* [Descrizione del compito] Riscrivi il brano del testo fornito compreso tra "Quello che ho registrato" e "ultimi sette giorni.", estremi inclusi, mettendo "filmati" al posto di "video".

* [Testo fornito]
Quello che ho registrato e pubblicato
Se questa settimana, tra ferie ed altro, vi siete persi dei video o dei podcast, qui di seguito trovate tutto quello che ho pubblicato negli ultimi sette giorni.
Benedetto Croce: economia, politica ed etica: riprendiamo il discorso sul grande filosofo neoidealista, dal punto da cui l’avevamo interrotto
L’autunno del Medioevo - Audiolibro spiegato parte 4: concludiamo la lettura e la spiegazione del secondo capitolo del capolavoro di Huizinga
Gli storici a Roma in età imperiale: cosa scrivevano gli storici latini sotto gli imperatori? Erano liberi di esprimere le loro opinioni oppure no?
La scuola di Chartres (per il podcast “Dentro alla filosofia”)
La filosofia islamica (per il podcast “Dentro alla filosofia”)
Lo scambio biologico tra Vecchio e Nuovo Mondo (per il podcast “Dentro alla storia”)

* [Dati in ingresso]
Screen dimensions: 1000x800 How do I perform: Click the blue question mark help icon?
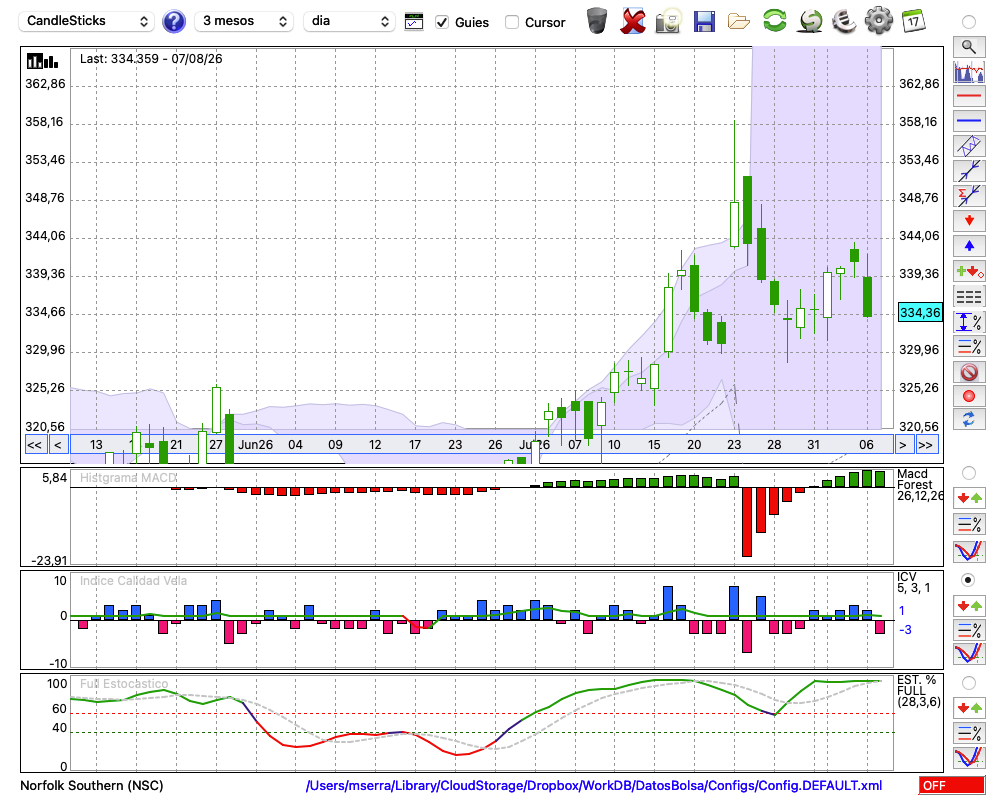click(x=173, y=22)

* [Risultato atteso]
Quello che ho registrato e pubblicato
Se questa settimana, tra ferie ed altro, vi siete persi dei filmati o dei podcast, qui di seguito trovate tutto quello che ho pubblicato negli ultimi sette giorni.